Ребок говорил неправду. Он не устал; в Москву он рвался не менее Вольского, не менее его предвкушал радость свидания с невестой, с родными, точно так же, как и Вольский, строил он планы своей будущей жизни, но его пугали готовящиеся в Москве события. Из писем невесты он знал, что княжна Прозоровская сосватана за Суворова, но Вольскому до сих пор об этом он ничего не говорил. Сперва молодой офицер был болен, всяких волнений следовало избегать, затем он поправился, но все же был слаб, и Ребок каждый день откладывал сообщение печальных известий. Решил, наконец, подготовить Вольского в дороге, но вот теперь они подъезжают уже к Москве, а он не знает, как приступить к делу…
Пробовал начать несколько раз и в конце концов решил оставить до Москвы.
— А что, Евгений, согласилась ли бы княжна Варвара уехать в деревню? — спросил он. — Ты смотришь на это дело так, а она, быть может, иначе. Не забывай, что ты и она — две противоположности: у вас и вкусы и характеры разные…
— Тем лучше, жизнь не будет однообразна. Нет ничего хуже, если жена представляет собою точную копию мужа или муж — копию жены. Такое супружество сейчас же наскучит У нас же не то: подчас заспорим, быть может, и поссоримся, зато примирение будет сладко.

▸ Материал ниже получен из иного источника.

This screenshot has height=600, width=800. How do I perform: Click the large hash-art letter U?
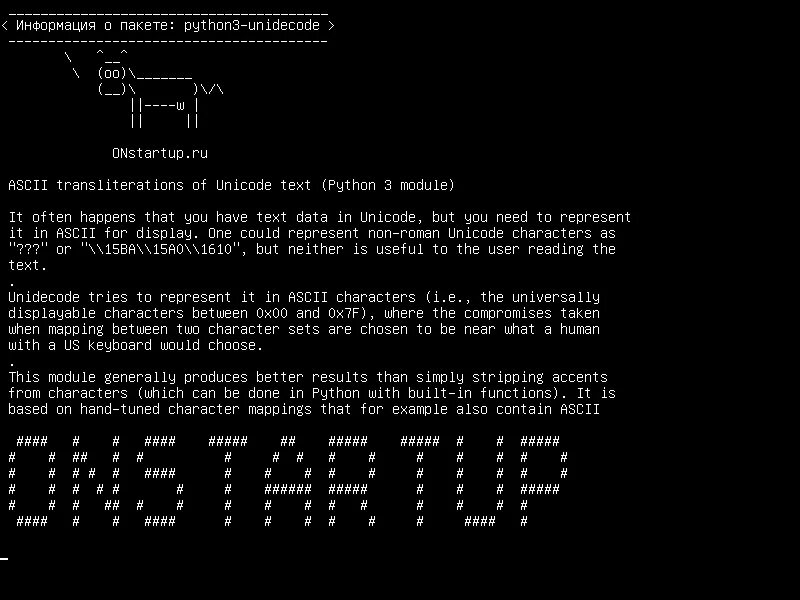(x=480, y=481)
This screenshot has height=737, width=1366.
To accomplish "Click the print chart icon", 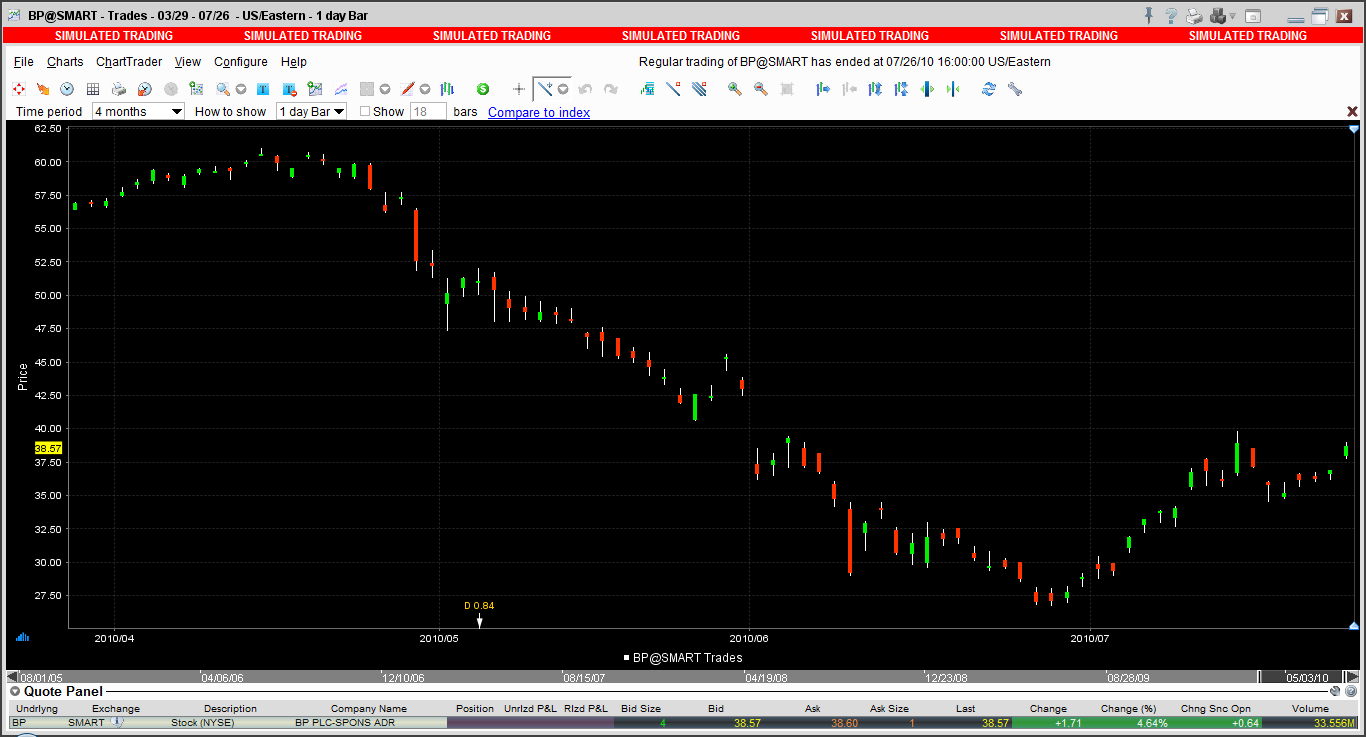I will coord(118,89).
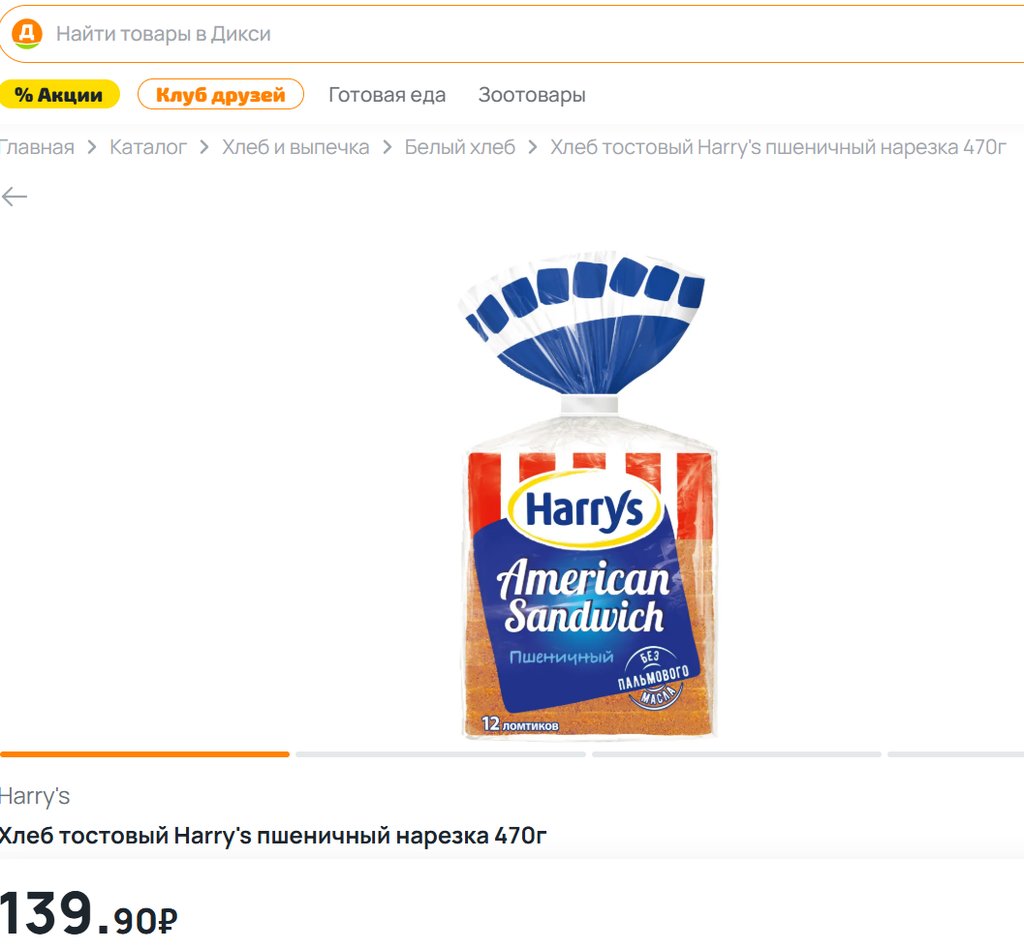This screenshot has height=950, width=1024.
Task: Open the Harry's brand link above the title
Action: click(x=34, y=796)
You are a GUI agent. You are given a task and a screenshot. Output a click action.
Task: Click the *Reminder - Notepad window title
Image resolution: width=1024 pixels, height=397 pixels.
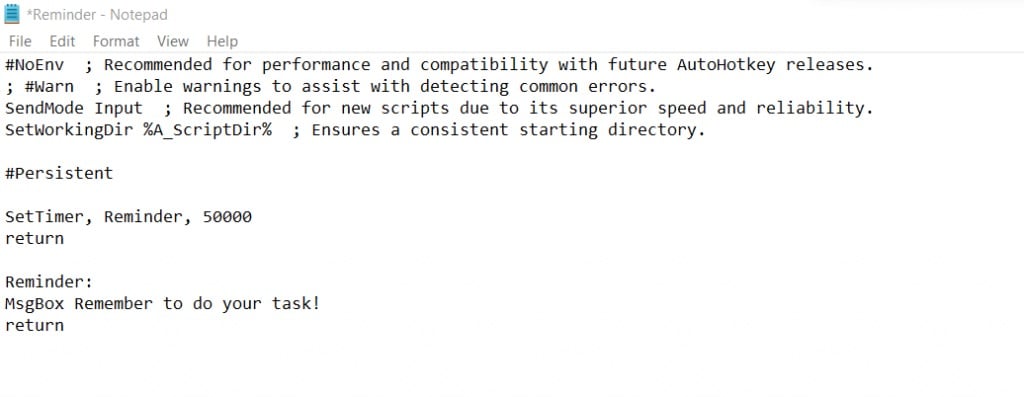pyautogui.click(x=97, y=14)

— У вас, ты говоришь, у вас… Значит, ты объяснился с княжной.
Вольский вздохнул.
— В том-то и дело, что нет. Я только мечтал… А что, если мечты мечтами и останутся… Противный ты, Аркадий, своей хандрой и на меня нагнал раздумье… А что, если в самом деле я ошибаюсь и Варя меня не любит?.. Ты как думаешь, Аркадий?
— Не знаю, голубчик.
— Ах, как бы я хотел быть на твоем месте!
Ребок рассмеялся.
— То есть как это: женихом Ани?
— Да нет, не то… А вот и Москва-матушка!
Замелькали занесенные снегом домишки, кибитка въезжала в пригород. Путники сняли шапки и набожно перекрестились. Лошади, почуяв близость отдыха, ускорили бег, и тройка неслась по ухабам и выбоинам, то и дело заставляя подпрыгивать седоков.
— Ну теперь приходится молчать, — сказал Вольский, — а то, чего доброго, язык откусишь.

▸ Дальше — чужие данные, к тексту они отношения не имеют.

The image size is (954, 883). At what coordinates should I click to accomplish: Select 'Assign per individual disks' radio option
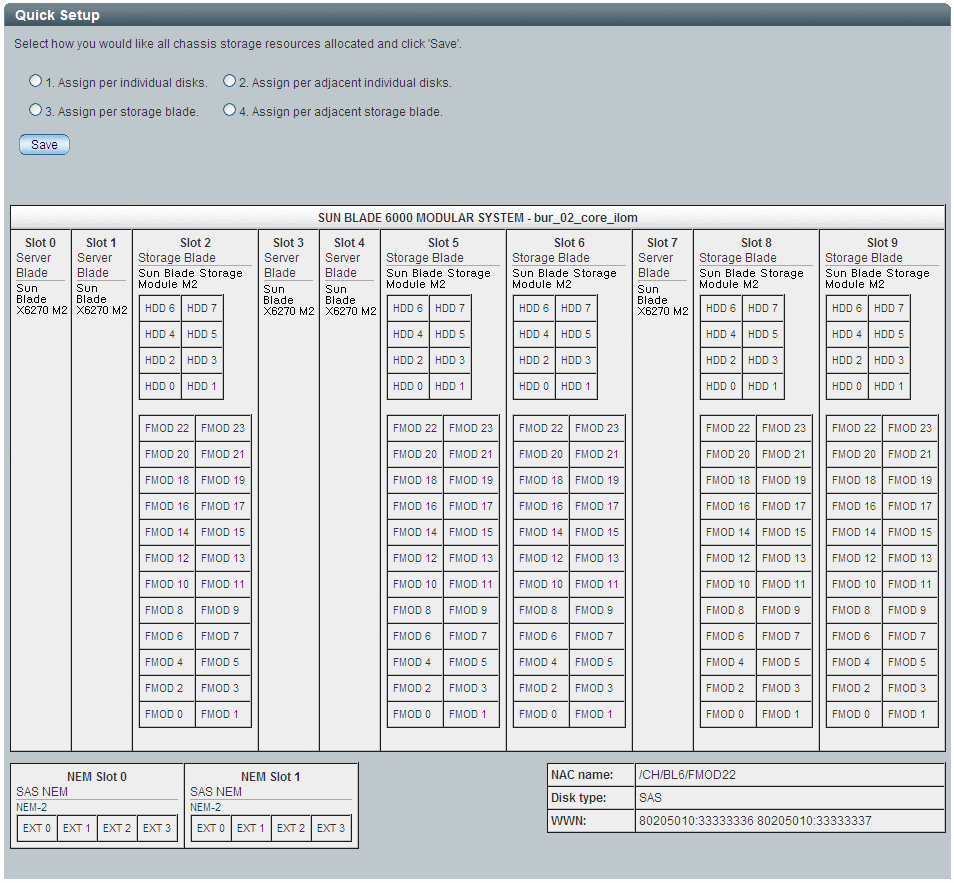point(36,81)
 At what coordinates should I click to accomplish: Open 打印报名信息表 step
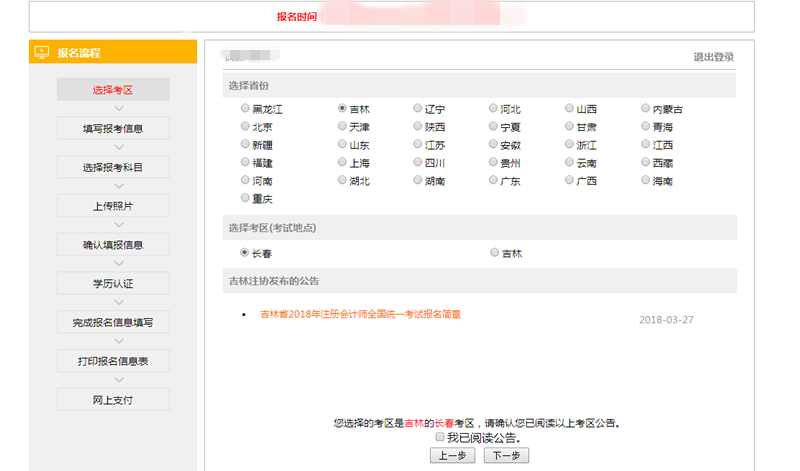coord(113,361)
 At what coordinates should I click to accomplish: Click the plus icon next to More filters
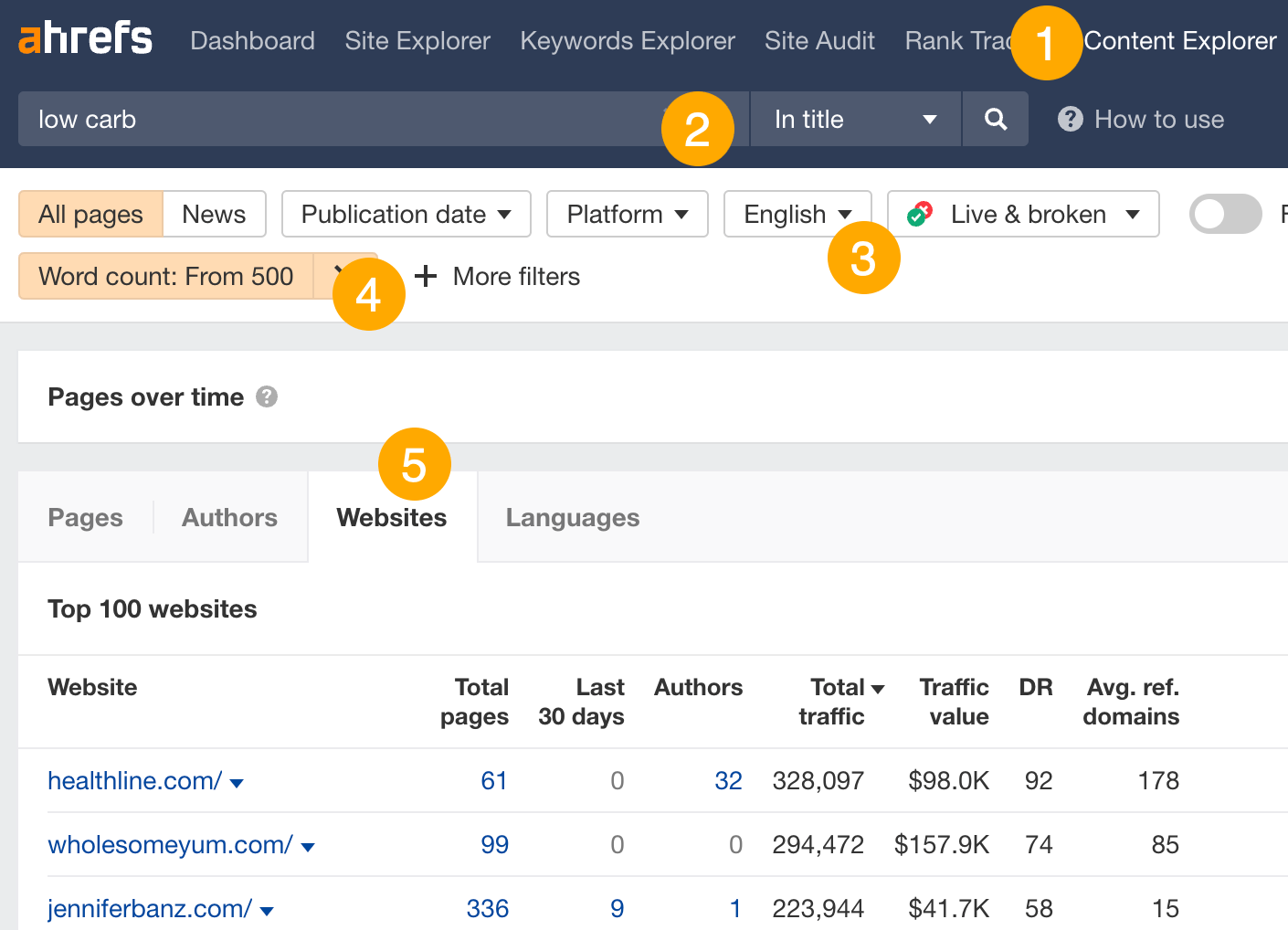click(x=426, y=276)
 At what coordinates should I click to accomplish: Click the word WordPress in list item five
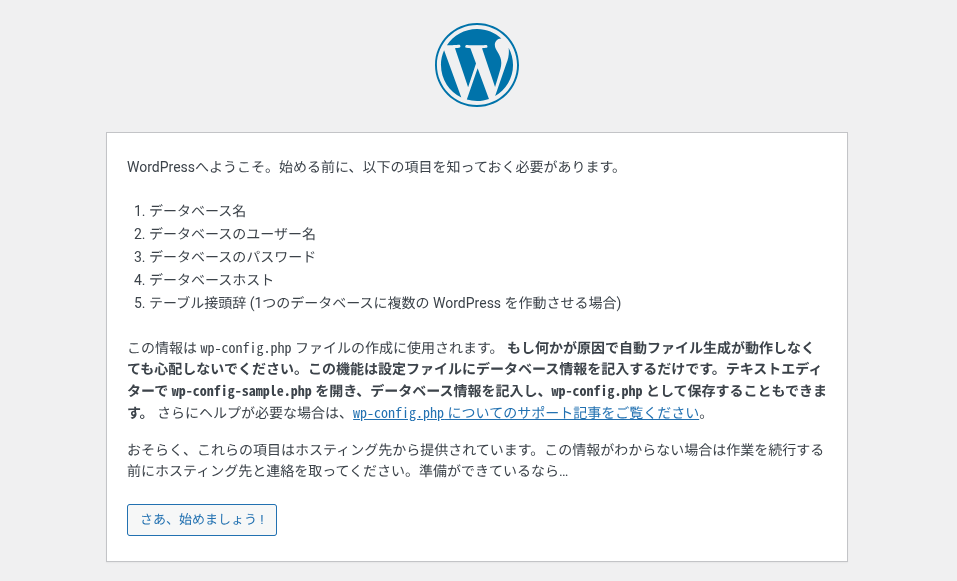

Тройка все мчится и мчится, но как ни быстро мчат молодых людей почтовые лошади, мысли их далеко обгоняют конский бег и рисуют им разные картины.
Путники давно уже миновали предместье, и московские дома один за другим мелькают перед кибиткой. Вольский у каждой церкви снимает шапку и крестится. Но вот у одной из церквей толпится народ, больше салопницы и простолюдины. Храм блещет огнями.
— Стой! — крикнул Вольский ямщику. — Аркадий, зайдем в церковь помолимся. Да, никак, это свадьба… Счастливая примета.
У Ребока при слове свадьба упало сердце. Он был не согласен с кузеном насчет приметы, но не спорил и молча вышел из кибитки.